Then, he shares his fundraiser via social media sites like Facebook and Twitter and sends out emails to his friends and family members.
These messages all contain the link to Fred’s crowdfunding campaign. His friends and family members can then donate to his crowdfunding campaign, leave messages of support, and share the campaign with their own networks.
Throughout the campaign’s duration, Fred can post updates along with photos and videos to keep supporters in the loop.
Once the campaign is over, Fred sends out thank-you emails and letters to let everyone know how much he and his wife appreciate their donations.
How A Nonprofit Uses Crowdfunding
Nonprofit crowdfunding campaigns are typically tied to a tangible event or project. In our example, The ABC123 Organization needs to raise money for the public phase of their capital campaign to build a new gymnasium in their community.
The organization sets up their own crowdfunding page and includes information about the project as well as photos and videos of the individuals who will benefit from the project.
The nonprofit then shares the campaign across their social media profiles and emails their current donors and prospects about the fundraiser.
As people donate, a fundraising thermometer fills up, demonstrating how close the nonprofit is to their goal.
The organization should provide updates and thank donors as the donations come in.
Once the campaign is over, the nonprofit should acknowledge all of its supporters with personalized thank-you letters.
Here’s an example of a nonprofit’s crowdfunding campaign.
The Habitat for Humanity Global Village is an example of a crowdfunding campaign that uses visuals and a detailed description to encourage people to support their cause. As you can see from the image, the crowdfunding page includes large social sharing buttons and a fundraising thermometer—typical of most crowdfunding platforms.

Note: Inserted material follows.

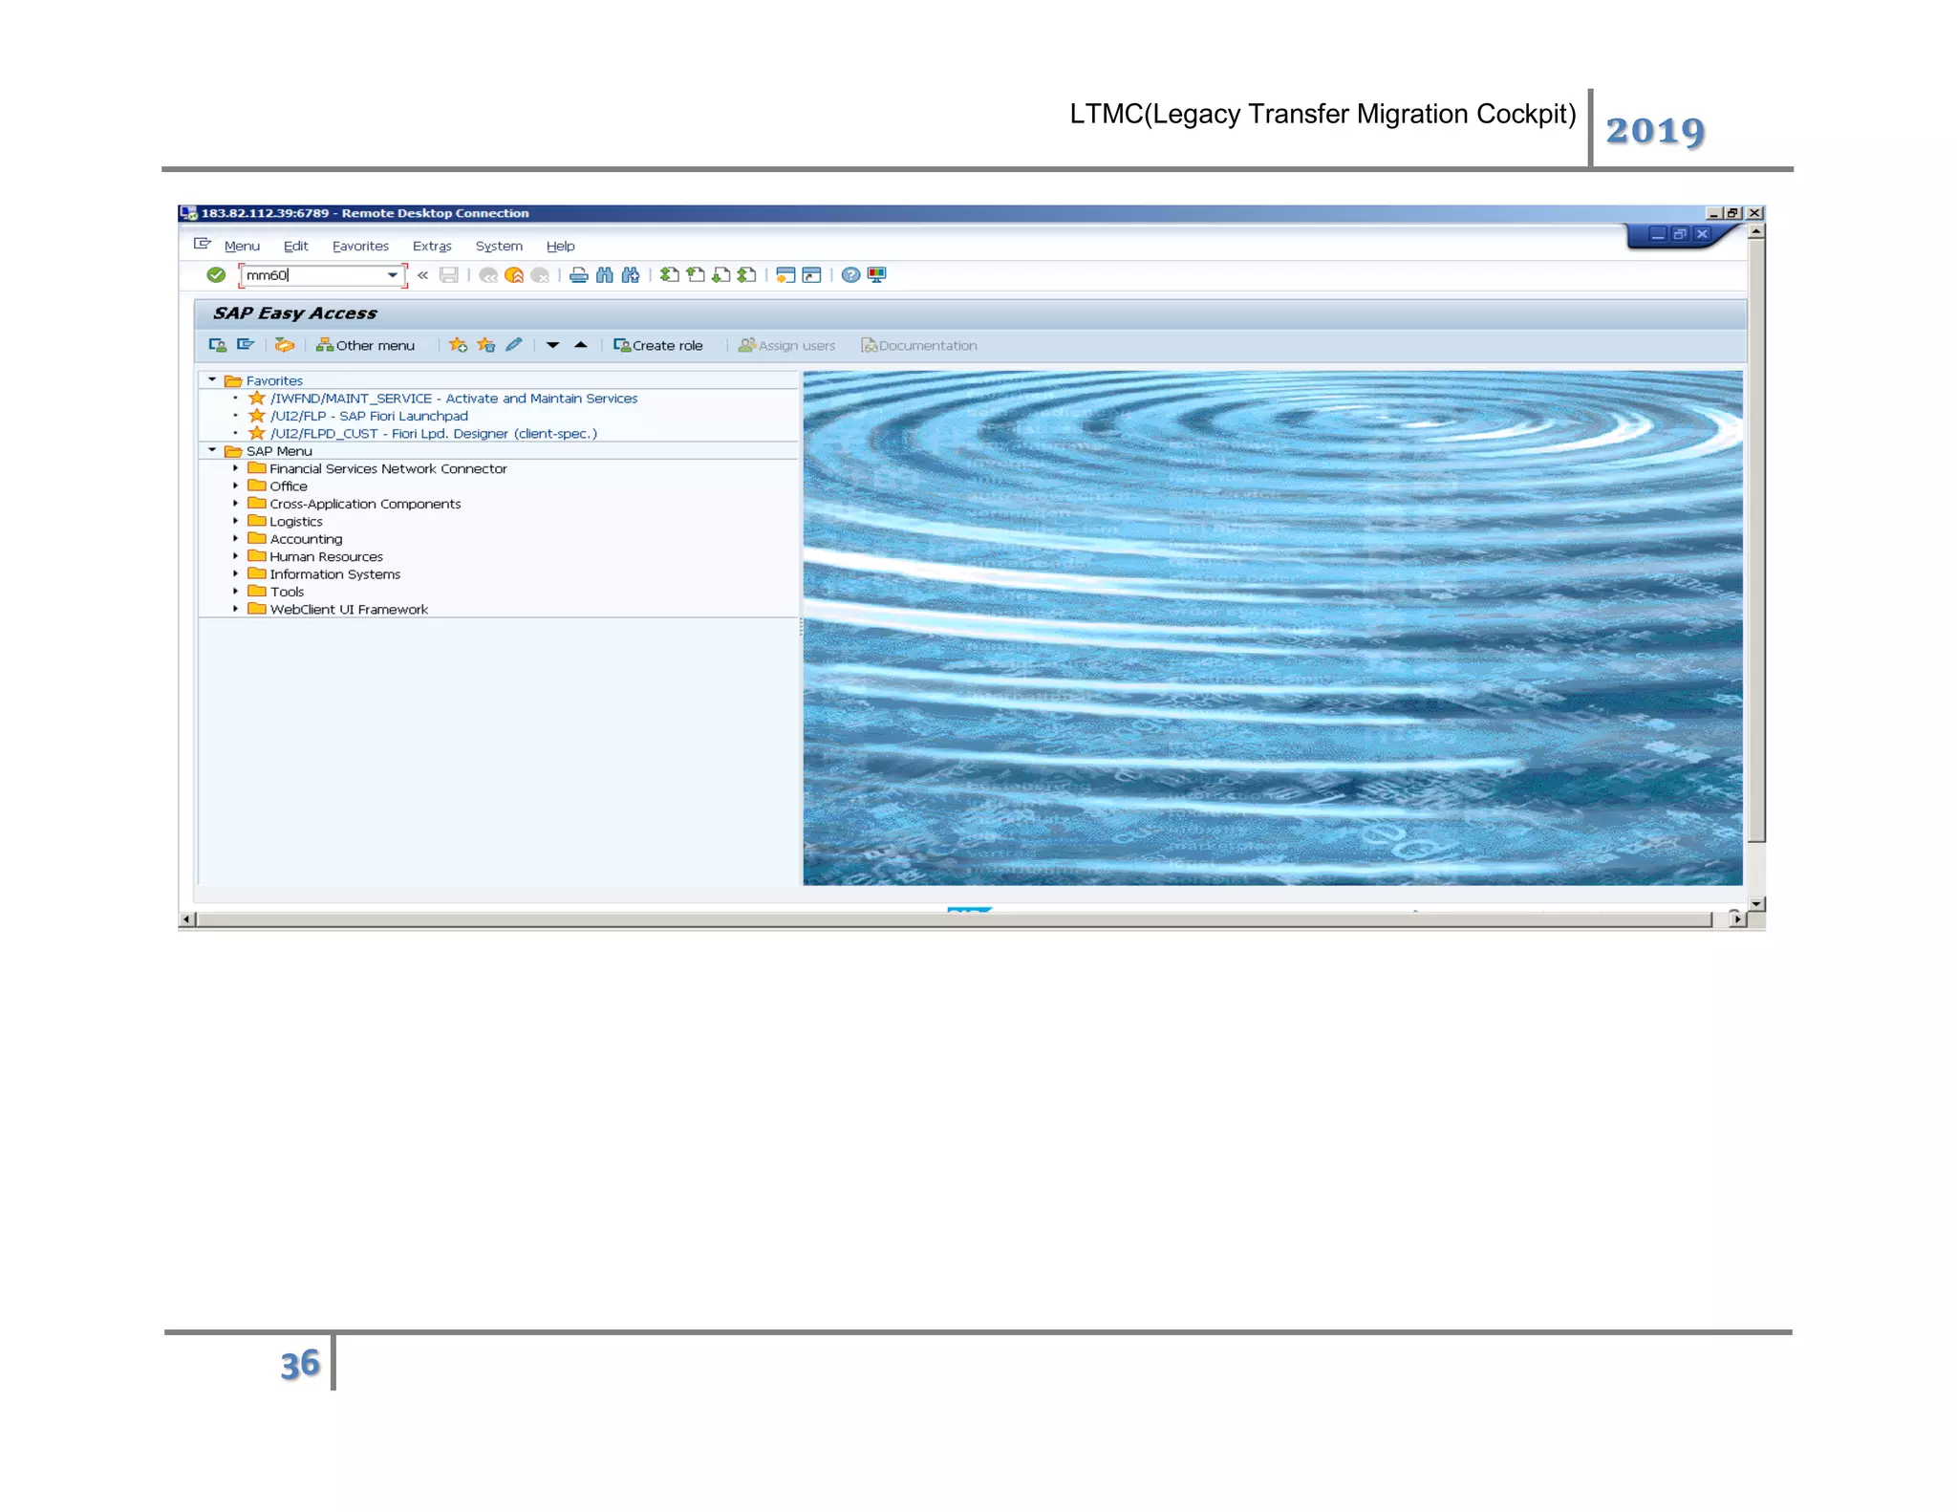Click the horizontal scrollbar right arrow

[1736, 919]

- Crowdfunding can be used by individuals and nonprofits.
- Crowdfunding involves the fundraiser (the nonprofit or the individual) making a direct ask for donations.
What is Peer-to-Peer Fundraising?
Peer-to-peer fundraising, also known as social fundraising, is a technique only used by nonprofits. Organizations enlist the help of loyal supporters who fundraise on the nonprofit’s behalf. A peer-to-peer fundraiser is also usually tied to an event, like a walkathon or marathon.

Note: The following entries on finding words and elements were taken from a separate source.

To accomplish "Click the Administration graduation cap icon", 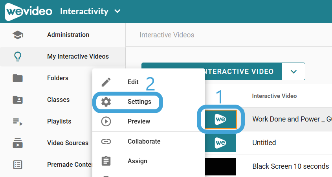I will click(x=18, y=35).
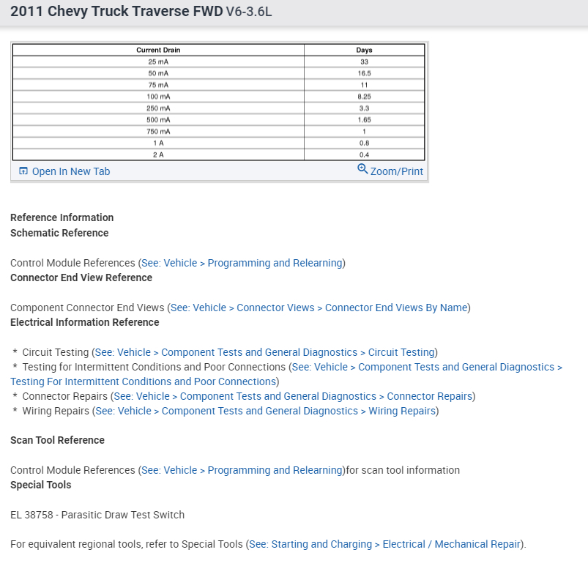
Task: Click Programming and Relearning under Scan Tool Reference
Action: [275, 470]
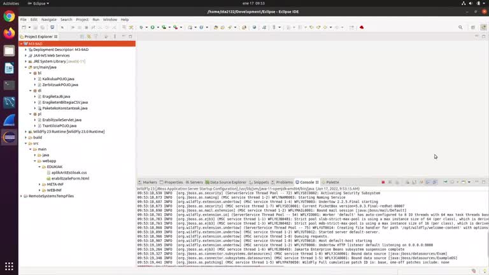Collapse the EDUKIAK folder
The image size is (489, 275).
(x=39, y=167)
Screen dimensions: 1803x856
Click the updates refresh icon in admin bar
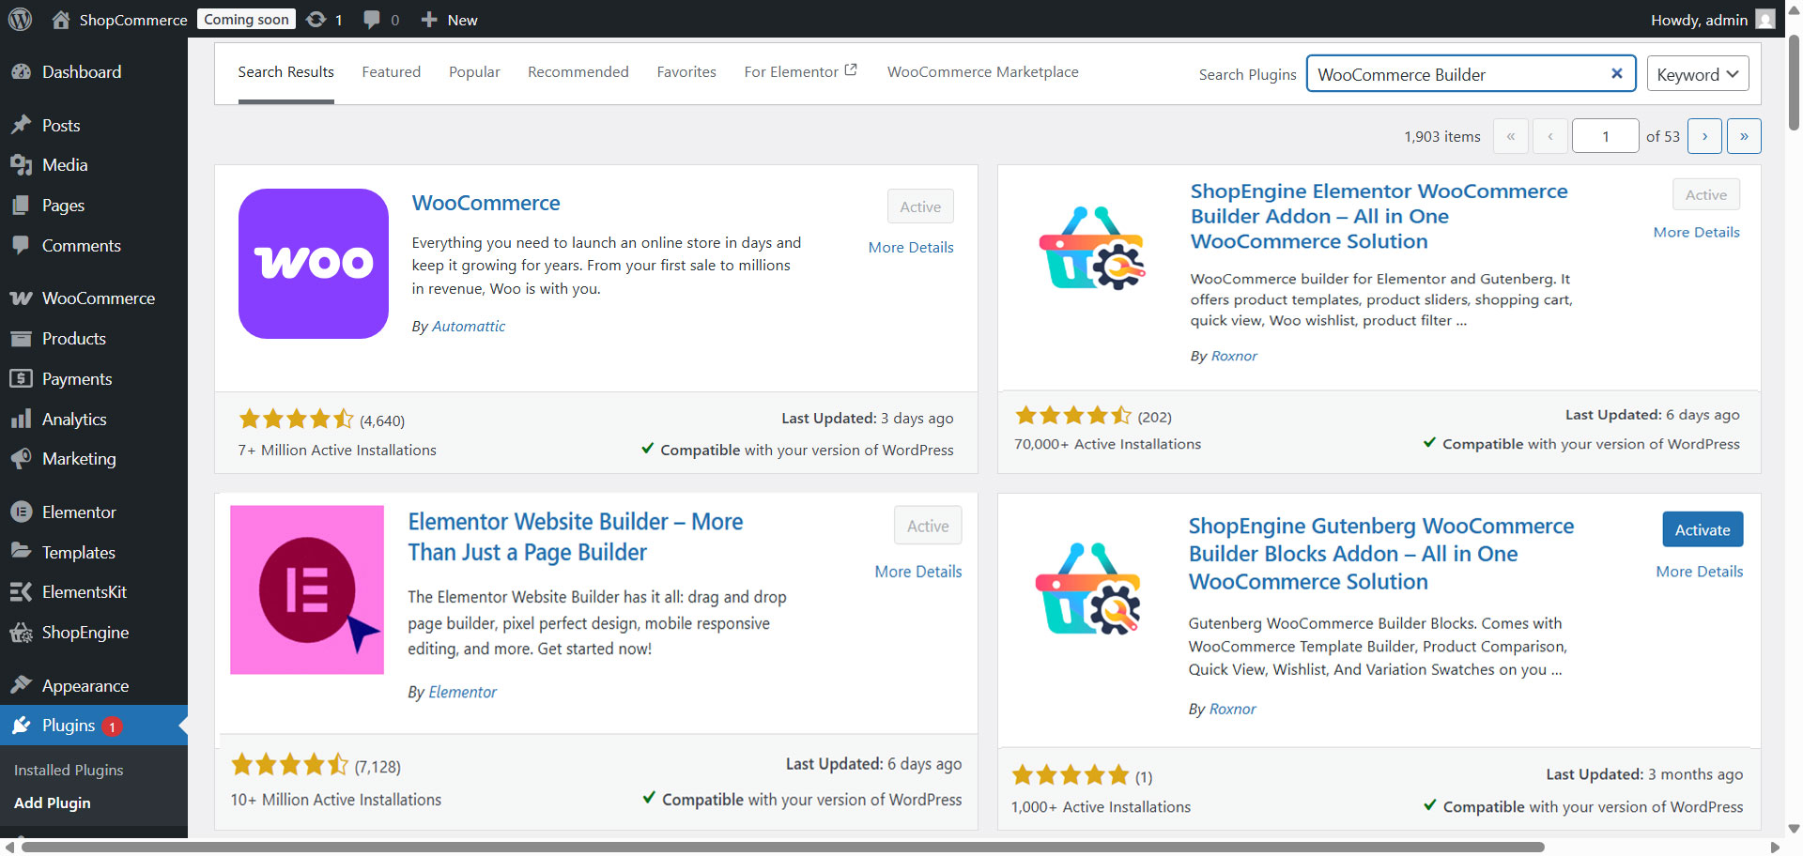point(315,19)
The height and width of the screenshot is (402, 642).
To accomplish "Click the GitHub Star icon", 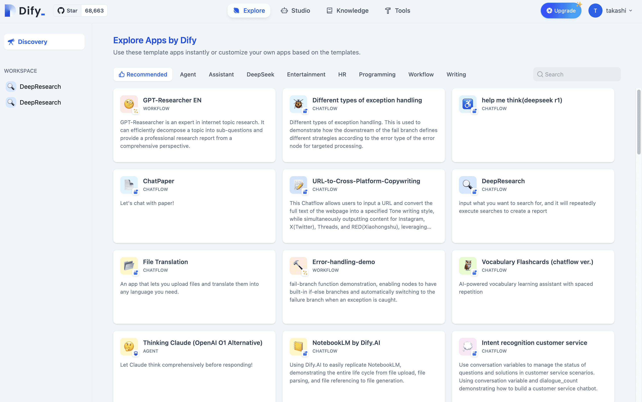I will 61,11.
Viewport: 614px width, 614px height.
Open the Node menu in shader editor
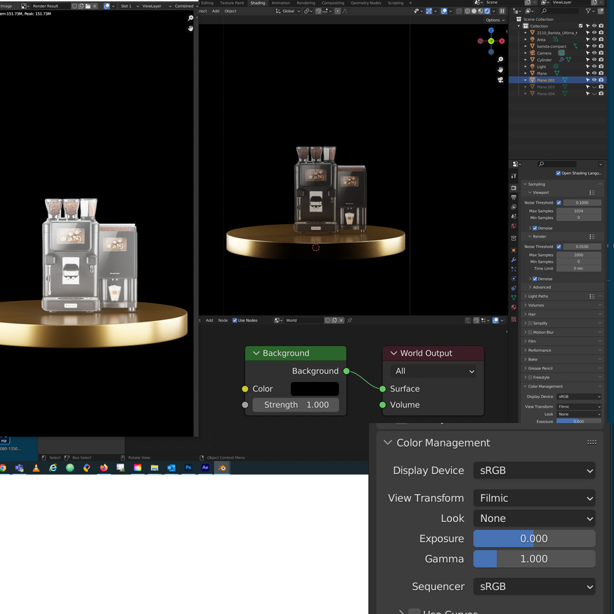[x=223, y=321]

A typical peer-to-peer campaign goes like this:
- The nonprofit chooses a peer-to-peer platform and identifies key supporters.

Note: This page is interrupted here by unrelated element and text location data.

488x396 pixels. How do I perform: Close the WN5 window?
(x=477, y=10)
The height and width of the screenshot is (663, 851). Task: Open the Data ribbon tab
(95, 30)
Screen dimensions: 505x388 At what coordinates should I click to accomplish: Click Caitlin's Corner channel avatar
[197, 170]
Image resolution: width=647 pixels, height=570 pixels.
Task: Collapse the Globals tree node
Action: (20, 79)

- The organization reaches out to those supporters to see if they’d be interested in fundraising.
- If the supporter is interested, they set up their own individual fundraising page with the nonprofit’s help.
- The supporter then solicits donations from their friends and family members, who donate via the supporter’s individual fundraising page.
- The funds from each individual supporter are transferred to the nonprofit’s main fundraising page, where the collective total is displayed with a fundraising thermometer.
- Once the deadline or goal has been reached, the nonprofit hosts the event (usually an active one) and thanks supporters and donors.
You can think about peer-to-peer fundraising as a type of crowdfunding. Peer-to-peer fundraising is like nonprofit crowdfunding with an extra level of fundraisers/supporters in the middle.
Here’s an example of what a peer-to-peer donation form might look like.
As you can see in the example, this donation form is short and concise, including only the necessary information. Plus, there is a convenient fundraising progress bar that shows donors how much has already been raised. The progress bar is helpful because it helps supporters decide how much they should give.
So what’s the bottom line?
Well, if you’re part of an organization, you can launch a nonprofit crowdfunding campaign or a peer-to-peer fundraising campaign.
If you’re an individual who needs to raise money for a personal cause, project, or event, crowdfunding is the best way to go. If you want to fundraise on behalf of a nonprofit, do some research on peer-to-peer campaigns and try to get involved!
Either way, these two methods are some of the best when it comes to social fundraising. With the right tools, you (or your nonprofit) can effectively raise more money and connect with more donors!